Pourquoi quiconque devrait-il croire que seules les dernières déclarations israéliennes sur l’annexion seraient un franchissement de la ligne rouge, alors qu’aucune des actions précédentes d’Israël n’a déclenché plus que des mots modérés d’ « inquiétude » ?
Sanctionner la Russie
Alors que Trump dévoilait son plan pour le Moyen-Orient, l’Union européenne annonçait – en parallèle avec le gouvernement de Trump – de nouvelles sanctions contre la Russie.
L’Union européenne a imposé des restrictions sur sept responsables russes pour avoir aidé à organiser des élections dans ce que l’Union européenne appelle la Crimée « illégalement annexée » — le territoire que la Russie a pris à l’Ukraine en 2014, à la suite d’un coup d’état soutenu par l’Union européenne et les Etats-Unis contre le gouvernement de Kiev.
De fait, l’Union européenne se vante du durcissement croissant des sanctions qu’elle a commencé à imposer à la Russie, à peine quelques semaines après le début de la dispute sur la Crimée. Elles incluent un bannissement sur les importations de Crimée et les investissements dans le territoire.
Tout au contraire, l’Union européenne continue à autoriser sur ses marchés le flot des produits issus des colonies israéliennes, malgré l’obligation des états membres, selon le droit international, de stopper tout commerce fondé sur des violations des droits humains massives et systématiques.
Les diplomates européens à Tel Aviv se vantent régulièrement de la croissance des volumes du commerce avec Israël.

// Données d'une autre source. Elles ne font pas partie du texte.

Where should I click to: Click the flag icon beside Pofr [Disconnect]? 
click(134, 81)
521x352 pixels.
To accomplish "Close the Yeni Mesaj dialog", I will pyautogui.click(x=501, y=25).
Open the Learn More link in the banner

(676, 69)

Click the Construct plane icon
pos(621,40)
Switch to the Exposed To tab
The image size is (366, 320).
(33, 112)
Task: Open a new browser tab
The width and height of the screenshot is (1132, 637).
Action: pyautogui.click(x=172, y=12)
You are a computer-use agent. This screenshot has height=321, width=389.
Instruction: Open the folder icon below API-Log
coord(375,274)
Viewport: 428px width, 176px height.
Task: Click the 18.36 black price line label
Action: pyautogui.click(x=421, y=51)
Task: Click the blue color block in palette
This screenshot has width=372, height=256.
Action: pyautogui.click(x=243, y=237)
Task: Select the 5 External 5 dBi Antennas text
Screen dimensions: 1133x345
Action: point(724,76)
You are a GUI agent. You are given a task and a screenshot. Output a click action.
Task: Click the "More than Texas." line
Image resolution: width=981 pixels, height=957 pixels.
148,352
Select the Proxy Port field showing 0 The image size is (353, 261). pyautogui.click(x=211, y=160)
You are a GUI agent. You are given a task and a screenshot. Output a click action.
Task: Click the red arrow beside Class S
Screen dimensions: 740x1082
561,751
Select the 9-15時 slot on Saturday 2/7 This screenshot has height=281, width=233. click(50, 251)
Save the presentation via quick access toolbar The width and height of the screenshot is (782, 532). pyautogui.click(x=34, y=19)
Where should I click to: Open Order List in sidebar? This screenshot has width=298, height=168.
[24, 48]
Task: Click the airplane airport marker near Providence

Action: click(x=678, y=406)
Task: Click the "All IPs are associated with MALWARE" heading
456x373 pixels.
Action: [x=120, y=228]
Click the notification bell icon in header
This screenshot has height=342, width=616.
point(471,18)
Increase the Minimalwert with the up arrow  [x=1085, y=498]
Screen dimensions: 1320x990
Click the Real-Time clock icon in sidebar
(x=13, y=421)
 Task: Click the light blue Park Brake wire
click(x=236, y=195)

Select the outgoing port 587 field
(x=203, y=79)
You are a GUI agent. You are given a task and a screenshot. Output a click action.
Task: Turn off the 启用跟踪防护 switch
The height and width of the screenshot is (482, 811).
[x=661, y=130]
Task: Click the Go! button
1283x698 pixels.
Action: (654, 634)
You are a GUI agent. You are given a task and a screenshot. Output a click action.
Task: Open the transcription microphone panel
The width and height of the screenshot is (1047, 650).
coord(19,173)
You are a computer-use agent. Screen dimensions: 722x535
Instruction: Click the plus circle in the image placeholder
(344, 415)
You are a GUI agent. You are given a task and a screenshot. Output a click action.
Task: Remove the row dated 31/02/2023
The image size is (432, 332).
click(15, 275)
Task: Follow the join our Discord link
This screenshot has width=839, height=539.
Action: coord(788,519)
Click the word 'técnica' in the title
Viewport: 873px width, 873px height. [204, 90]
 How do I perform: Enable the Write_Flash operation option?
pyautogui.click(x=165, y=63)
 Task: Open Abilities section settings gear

Ce commerce inclut presque certainement de larges quantités de produits des colonies, étant donné que les responsables européens ont admis qu’ils n’avaient pas de moyen sûr de mettre en pratique les règlements exigeant l’étiquetage des produits originaires des colonies illégales d’Israël.
L’Union européenne, de plus, s’oppose farouchement à BDS — le mouvement non violent et populaire de boycott, désinvestissement et sanctions — qui vise à empêcher les compagnies européennes et autres d’aider les crimes d’Israël et d’en profiter.
Et malgré la critique européenne des plans d’annexion d’Israël, l’Union européenne et ses membres continuent leurs embrassades avec Israël, grâce à des initiatives qui lui donneront plus de ressources et de pouvoir pouvant être utilisés pour étendre les colonies sur les terres palestiniennes.
Etant donné son bilan, faire confiance à l’Union européenne pour se dresser en faveur des droits palestiniens ne serait pas différent de faire confiance à Donald Trump.
Et donc que faire ?
Notre meilleur espoir reste la démocratie. Un enjeu clé dans l’élection irlandaise du 8 février est le sort de la loi sur les territoires occupés, qui bannirait les importations de produits des colonies israéliennes. Si la volonté des électeurs irlandais prévaut, l’acceptation définitive et l’implémentation de cette mesure populaire seraient un coup significatif contre l’impunité d’Israël et la complicité de l’Union européenne.
Ali Abunimah, cofondateur de The Electronic Intifada, est l’auteur de The Battle for Justice in Palestine, paru chez Haymarket Books. Il a aussi écrit : One Country: A Bold Proposal to end the Israeli-Palestinian Impasse. Les opinions exprimées sont les miennes seules.